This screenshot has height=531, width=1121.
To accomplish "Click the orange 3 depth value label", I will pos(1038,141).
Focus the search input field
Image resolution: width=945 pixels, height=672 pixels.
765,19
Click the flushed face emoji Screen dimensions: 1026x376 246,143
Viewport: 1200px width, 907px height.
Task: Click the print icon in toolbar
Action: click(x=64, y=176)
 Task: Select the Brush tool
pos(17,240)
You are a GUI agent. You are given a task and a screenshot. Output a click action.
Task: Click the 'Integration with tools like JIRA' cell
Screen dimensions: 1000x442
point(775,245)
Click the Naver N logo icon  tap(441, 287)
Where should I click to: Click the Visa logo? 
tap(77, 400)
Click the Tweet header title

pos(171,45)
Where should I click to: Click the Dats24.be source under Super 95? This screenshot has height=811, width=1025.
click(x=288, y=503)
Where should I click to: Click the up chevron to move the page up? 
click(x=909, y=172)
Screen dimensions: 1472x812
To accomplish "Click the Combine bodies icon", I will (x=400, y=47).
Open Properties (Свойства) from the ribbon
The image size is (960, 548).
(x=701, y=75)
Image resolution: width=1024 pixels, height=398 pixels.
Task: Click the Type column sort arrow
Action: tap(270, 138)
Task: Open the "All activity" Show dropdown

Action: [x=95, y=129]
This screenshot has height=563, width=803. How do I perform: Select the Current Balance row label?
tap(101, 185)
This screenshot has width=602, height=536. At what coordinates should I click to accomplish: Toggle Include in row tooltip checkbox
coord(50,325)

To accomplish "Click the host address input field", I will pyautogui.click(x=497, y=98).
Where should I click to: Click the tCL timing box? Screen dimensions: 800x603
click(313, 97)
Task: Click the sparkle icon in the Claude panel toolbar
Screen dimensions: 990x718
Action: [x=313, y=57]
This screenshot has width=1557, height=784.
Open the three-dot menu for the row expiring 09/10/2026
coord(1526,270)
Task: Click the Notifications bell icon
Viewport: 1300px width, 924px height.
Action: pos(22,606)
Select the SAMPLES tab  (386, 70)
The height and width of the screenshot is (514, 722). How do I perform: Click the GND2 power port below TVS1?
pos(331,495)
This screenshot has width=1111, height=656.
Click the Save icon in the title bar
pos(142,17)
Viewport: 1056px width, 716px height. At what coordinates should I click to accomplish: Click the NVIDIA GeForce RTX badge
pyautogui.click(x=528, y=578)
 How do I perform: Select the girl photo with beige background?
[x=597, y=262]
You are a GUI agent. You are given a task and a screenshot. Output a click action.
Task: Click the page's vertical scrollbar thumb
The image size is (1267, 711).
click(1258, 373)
.....
▶ _WHAT THIS TASK INVOLVES_
Write out again, unchanged, every line from the line containing "Viewport: 1056px width, 716px" to the final line of the material above.

▶ _SOLUTION_
Viewport: 1056px width, 716px height. At what coordinates should I click to accomplish: Click the NVIDIA GeForce RTX badge
pyautogui.click(x=528, y=578)
 How do I perform: Select the girl photo with beige background?
[x=597, y=262]
You are a GUI agent. You are given a task and a screenshot. Output a click action.
Task: Click the page's vertical scrollbar thumb
The image size is (1267, 711).
click(1258, 373)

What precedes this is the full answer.